Si hemos tenido las dos últimas elecciones generales un 20 de diciembre o un 26 de junio, con la gente pensando más en las merecidas pausas navideñas y veraniegas, sólo quedaba buscar una fecha en la que poder organizar este gran supermercado electoral que nos entretendrá próximamente. Entre la elaboración de las listas -va a ser divertido ver cómo los aparatos de los partidos reparten sus efectivos, y sobre todo cómo prometen a unos u otros posibilidades de cargos, desde munícipes hasta europarlamentarios-, las campañas, los pactos previos y posteriores, o la puesta de largo de los nuevos gobiernos, hay mucho para trinchar. Hubiera sido inoperativa una convocatoria conjunta, porque en algunos lugares (por ejemplo, donde eligen cabildos o consells insulares) se hubieran tenido que disponer hasta seis urnas. A cambio tenemos garantizado un ajetreo que empieza al final del invierno y culminará, ojalá, ya entrado el verano. Puede que en todo este tiempo consigamos que no suba algún impuesto o que no surja la ocurrencia de una nueva regulación restrictiva de la libertad de las personas, y eso habremos ganado.

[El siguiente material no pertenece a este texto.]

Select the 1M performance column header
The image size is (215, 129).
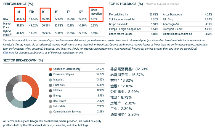pyautogui.click(x=18, y=12)
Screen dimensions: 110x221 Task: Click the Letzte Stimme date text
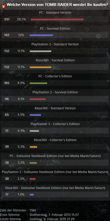pos(52,219)
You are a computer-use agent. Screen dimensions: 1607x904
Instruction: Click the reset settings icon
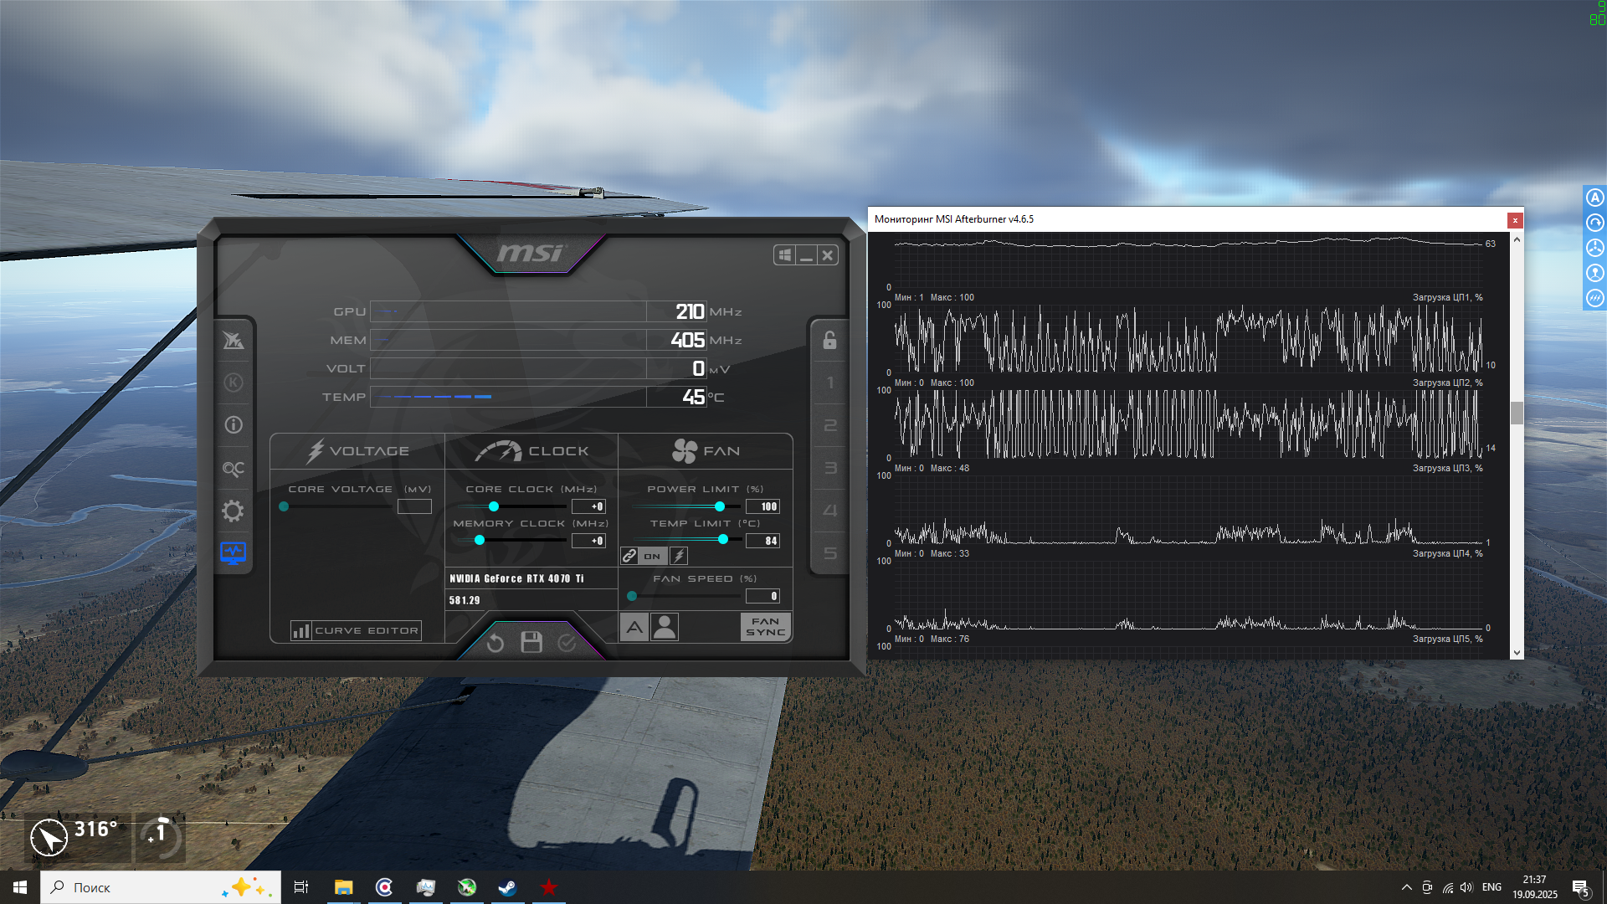[x=495, y=643]
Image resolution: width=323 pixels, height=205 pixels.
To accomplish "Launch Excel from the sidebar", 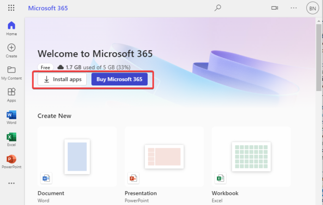I will pyautogui.click(x=12, y=137).
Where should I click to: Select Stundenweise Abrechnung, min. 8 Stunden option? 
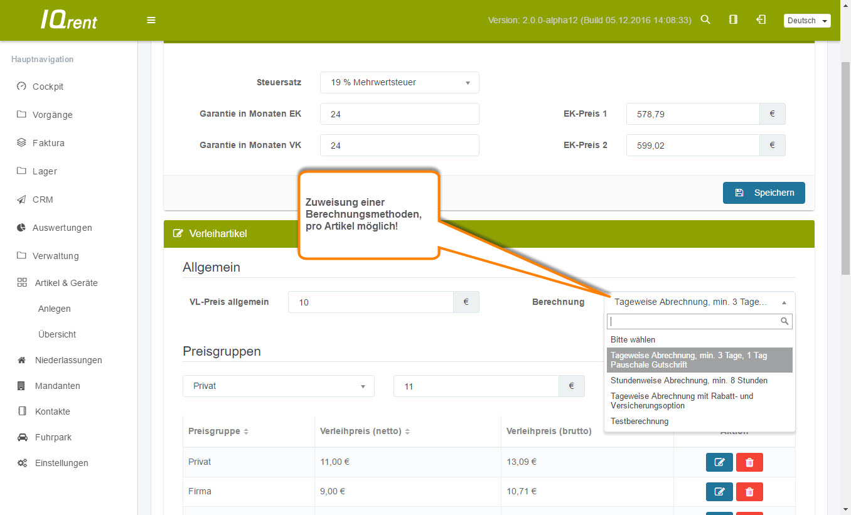(688, 381)
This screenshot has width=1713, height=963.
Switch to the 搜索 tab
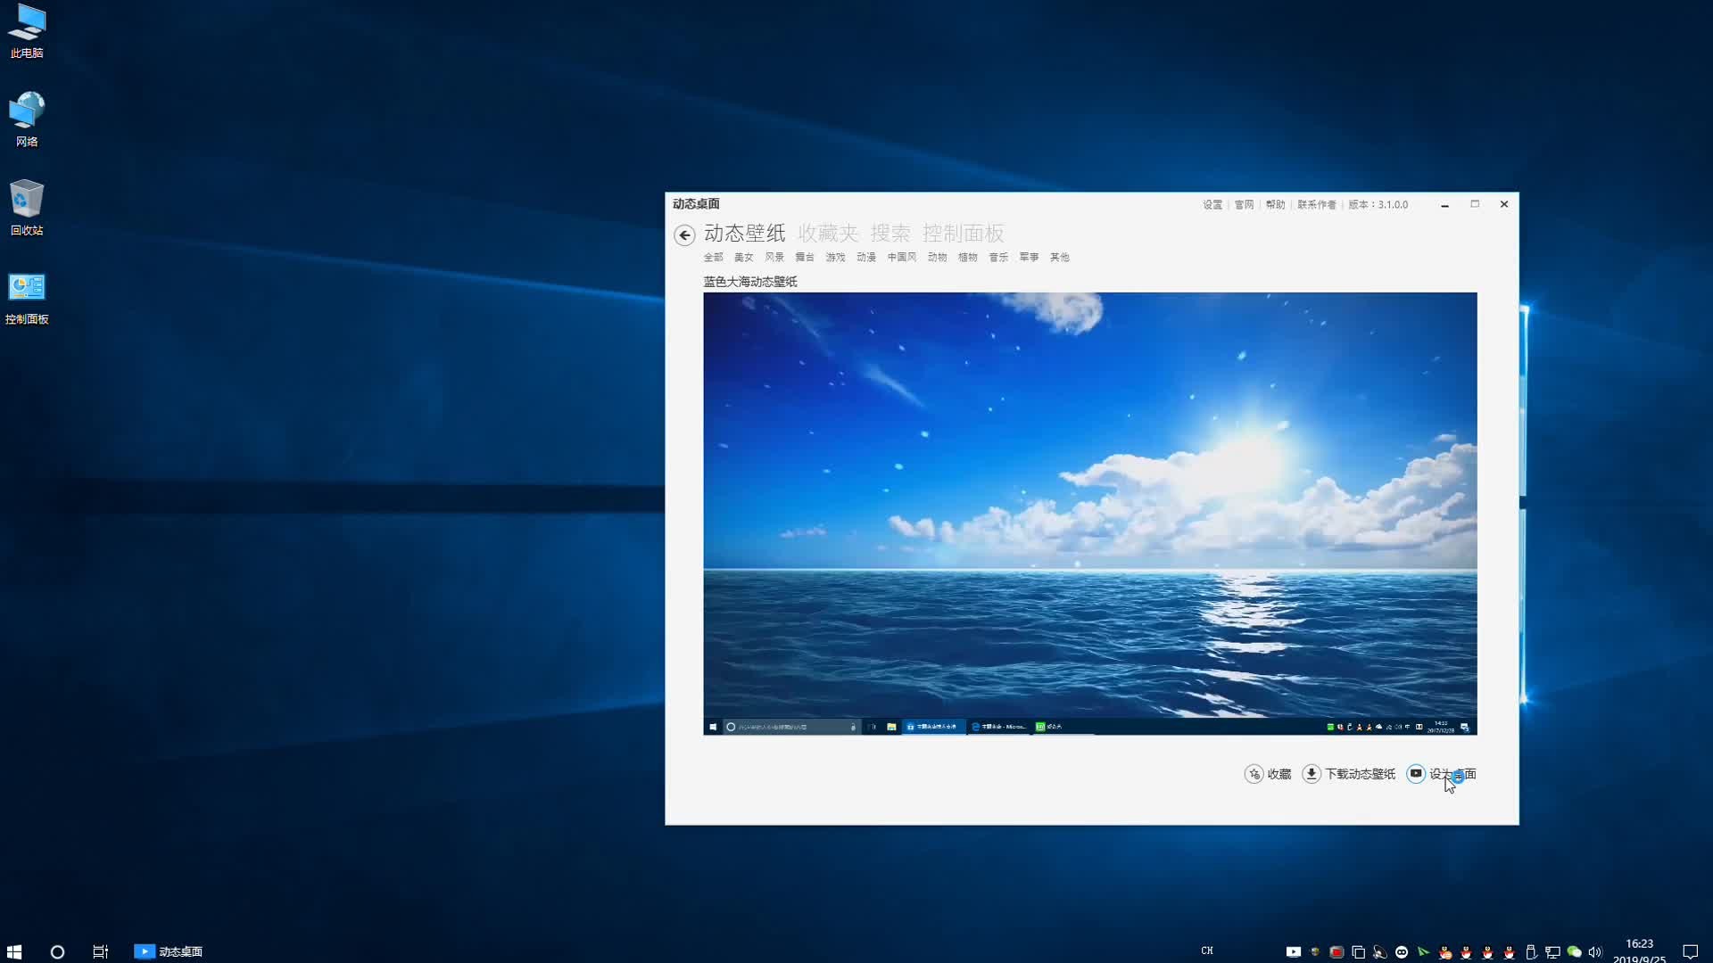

Si en este país hubiera politólogos dignos de tal nombre -no mercachifles dedicados a la pedante elucubración- se estaría ya trabajando en un modelo que explicara hasta qué punto el elector va a ser capaz de distribuir sus decisiones en la conciencia de que por sus manos van a pasar al menos cinco papeletas en un periodo de apenas cuatro semanas. El ejemplo clásico que define la inteligencia distributiva del votante es lo que tradicionalmente pasaba en Cataluña, cuando el PSC ganaba las generales y los de CiU las autonómicas. Las mismas personas optan por unos o por otros según se percibe el ámbito de la representación, la encomienda que se otorga. Es común en la práctica política tratar al elector como masa informe, alelados que se rigen por razonamientos primarios. Así es como se despachan tópicos y se construye cualquier campaña. La realidad es bien diferente, y probablemente eso es lo que vayamos a constatar en los próximos meses cuando tabulemos resultados disímiles entre los comicios de abril y los de mayo. Muy probablemente el elector emplee, de manera más o menos consciente, mecanismos de compensación o de selectividad antes que otorgar todo el beneplácito, reiteradamente, a la misma marca. Además, un minuto después de celebradas las generales las combinaciones que permitan gobernar ofrecerán ya una determinada lectura, y eso hará que el sistema de contrapesos resulte más obvio para muchos. Puede que al derrotado en primera instancia comicios se le redima en segunda, o que la gestión de los resultados nacionales condenen o exalten a cualquiera de los partidos en sus delegaciones locales. La constitución del Congreso y la elección de su Mesa y Presidente tendrá lugar la última semana de la segunda campaña electoral, momento ineludible para la formalización de algún tipo de pacto. Con toda probabilidad el Gobierno de España no quedará definido hasta tener una idea de lo que finalmente pase en comunidades y ayuntamientos. Labor de psicólogos, pues, la de escrutar hasta qué punto el elector soberano va a administrar con perspicacia sus opciones, y cómo va a elaborar sus íntimas estrategias para premiar o castigar según convenga.